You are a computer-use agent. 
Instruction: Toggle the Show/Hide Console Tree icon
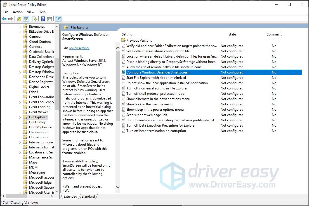click(x=26, y=19)
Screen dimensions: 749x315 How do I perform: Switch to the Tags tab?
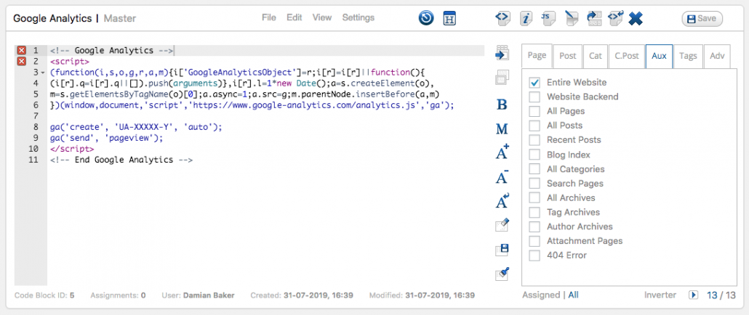pos(687,56)
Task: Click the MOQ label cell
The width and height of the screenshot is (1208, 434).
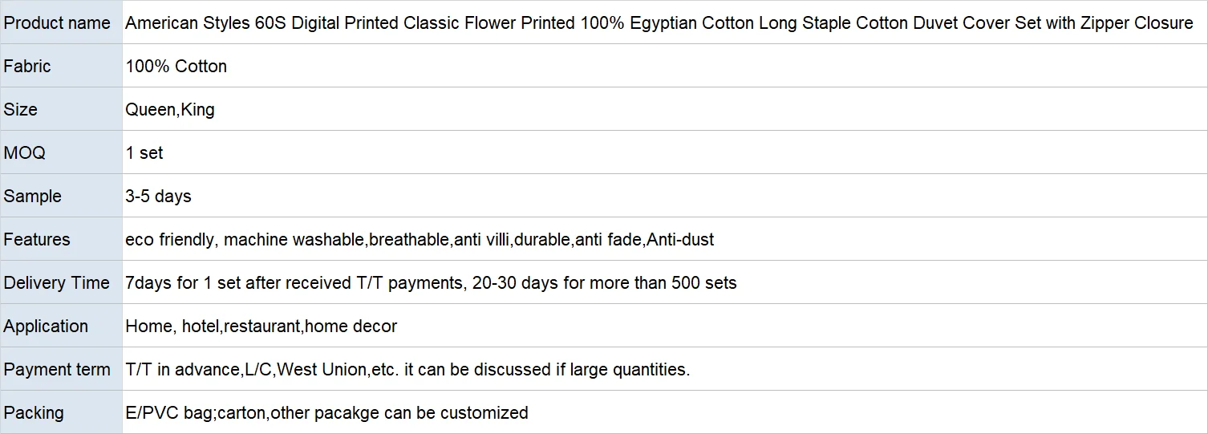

▶ **Aim of the task**
A word-for-word copy of the data above is needed, one that omits the pictures.

▶ **Response area**
You are a computer-use agent. 
Instruction: Toggle the Show/Hide Console Tree icon
click(x=26, y=19)
Screen dimensions: 749x315 How do I perform: Switch to the Tags tab?
pos(687,56)
Task: Click the MOQ label cell
The width and height of the screenshot is (1208, 434).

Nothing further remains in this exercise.